═════ The input

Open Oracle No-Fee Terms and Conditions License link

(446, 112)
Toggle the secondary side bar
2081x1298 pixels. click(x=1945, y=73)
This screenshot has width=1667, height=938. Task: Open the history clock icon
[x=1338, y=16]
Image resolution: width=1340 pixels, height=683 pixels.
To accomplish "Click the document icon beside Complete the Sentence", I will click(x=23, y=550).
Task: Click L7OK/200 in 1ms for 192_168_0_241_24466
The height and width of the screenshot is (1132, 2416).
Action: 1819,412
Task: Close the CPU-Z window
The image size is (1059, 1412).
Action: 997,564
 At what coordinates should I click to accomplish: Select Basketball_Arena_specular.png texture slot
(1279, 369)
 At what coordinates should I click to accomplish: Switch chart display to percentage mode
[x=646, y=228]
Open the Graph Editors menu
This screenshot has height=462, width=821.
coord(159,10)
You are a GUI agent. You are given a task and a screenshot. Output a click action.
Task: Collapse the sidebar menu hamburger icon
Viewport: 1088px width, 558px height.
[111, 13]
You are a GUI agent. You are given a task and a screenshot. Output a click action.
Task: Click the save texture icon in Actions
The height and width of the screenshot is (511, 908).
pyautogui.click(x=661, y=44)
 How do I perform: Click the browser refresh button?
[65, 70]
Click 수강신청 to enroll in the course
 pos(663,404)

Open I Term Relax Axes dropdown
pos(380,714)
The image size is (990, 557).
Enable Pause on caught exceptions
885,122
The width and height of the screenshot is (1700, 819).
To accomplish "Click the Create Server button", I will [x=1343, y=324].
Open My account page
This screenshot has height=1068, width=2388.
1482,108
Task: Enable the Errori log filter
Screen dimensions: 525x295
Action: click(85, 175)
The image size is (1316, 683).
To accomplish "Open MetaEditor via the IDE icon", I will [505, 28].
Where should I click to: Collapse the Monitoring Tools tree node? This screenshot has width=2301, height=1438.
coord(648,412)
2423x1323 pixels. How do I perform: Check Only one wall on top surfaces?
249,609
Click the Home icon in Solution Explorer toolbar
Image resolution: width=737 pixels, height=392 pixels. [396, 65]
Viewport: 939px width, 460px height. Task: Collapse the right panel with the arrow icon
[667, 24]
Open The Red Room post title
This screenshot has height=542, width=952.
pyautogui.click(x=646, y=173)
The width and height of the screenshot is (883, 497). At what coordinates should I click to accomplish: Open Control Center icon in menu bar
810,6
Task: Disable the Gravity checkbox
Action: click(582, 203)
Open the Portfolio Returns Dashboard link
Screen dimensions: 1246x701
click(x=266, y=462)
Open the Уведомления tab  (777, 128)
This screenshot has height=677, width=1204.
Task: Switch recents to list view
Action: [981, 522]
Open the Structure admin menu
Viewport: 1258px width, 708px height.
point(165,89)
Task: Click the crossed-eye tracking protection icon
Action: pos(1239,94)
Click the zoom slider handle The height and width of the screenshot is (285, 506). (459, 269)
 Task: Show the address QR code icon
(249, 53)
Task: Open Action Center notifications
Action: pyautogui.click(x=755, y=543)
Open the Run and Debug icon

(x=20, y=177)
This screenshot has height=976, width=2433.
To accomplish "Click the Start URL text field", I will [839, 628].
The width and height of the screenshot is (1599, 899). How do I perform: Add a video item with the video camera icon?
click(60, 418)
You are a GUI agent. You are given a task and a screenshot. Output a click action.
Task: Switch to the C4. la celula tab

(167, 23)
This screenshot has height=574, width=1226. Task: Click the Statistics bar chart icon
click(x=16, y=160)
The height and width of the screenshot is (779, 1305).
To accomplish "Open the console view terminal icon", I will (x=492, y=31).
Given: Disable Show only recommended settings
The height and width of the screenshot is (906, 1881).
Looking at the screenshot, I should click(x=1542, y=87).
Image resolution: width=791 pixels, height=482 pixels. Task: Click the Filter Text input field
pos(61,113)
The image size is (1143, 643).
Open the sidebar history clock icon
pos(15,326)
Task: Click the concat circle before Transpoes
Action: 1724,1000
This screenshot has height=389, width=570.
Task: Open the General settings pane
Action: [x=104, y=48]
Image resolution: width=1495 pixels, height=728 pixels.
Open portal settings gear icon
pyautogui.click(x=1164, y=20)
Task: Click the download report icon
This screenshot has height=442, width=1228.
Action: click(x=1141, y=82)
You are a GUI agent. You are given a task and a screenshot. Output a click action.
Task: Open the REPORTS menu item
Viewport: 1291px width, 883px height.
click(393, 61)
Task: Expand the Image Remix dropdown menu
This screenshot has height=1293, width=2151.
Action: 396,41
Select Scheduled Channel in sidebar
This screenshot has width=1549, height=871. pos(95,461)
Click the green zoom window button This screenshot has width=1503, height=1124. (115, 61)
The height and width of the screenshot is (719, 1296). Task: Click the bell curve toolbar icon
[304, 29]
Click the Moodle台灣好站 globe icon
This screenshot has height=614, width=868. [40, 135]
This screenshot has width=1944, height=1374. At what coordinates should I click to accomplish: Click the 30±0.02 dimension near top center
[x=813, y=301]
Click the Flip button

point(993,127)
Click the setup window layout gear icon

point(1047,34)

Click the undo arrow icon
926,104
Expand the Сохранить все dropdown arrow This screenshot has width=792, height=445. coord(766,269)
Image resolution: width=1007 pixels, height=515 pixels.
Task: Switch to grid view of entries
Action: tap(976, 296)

══════════

— Instructions for the task —
Set down precisely the lines above between the line holding "Image resolution: width=791" and the line holding "The image size is (1143, 643).", inclusive, and nothing beyond them.

— Answer space —
Image resolution: width=791 pixels, height=482 pixels. Task: Click the Filter Text input field
pos(61,113)
The image size is (1143, 643).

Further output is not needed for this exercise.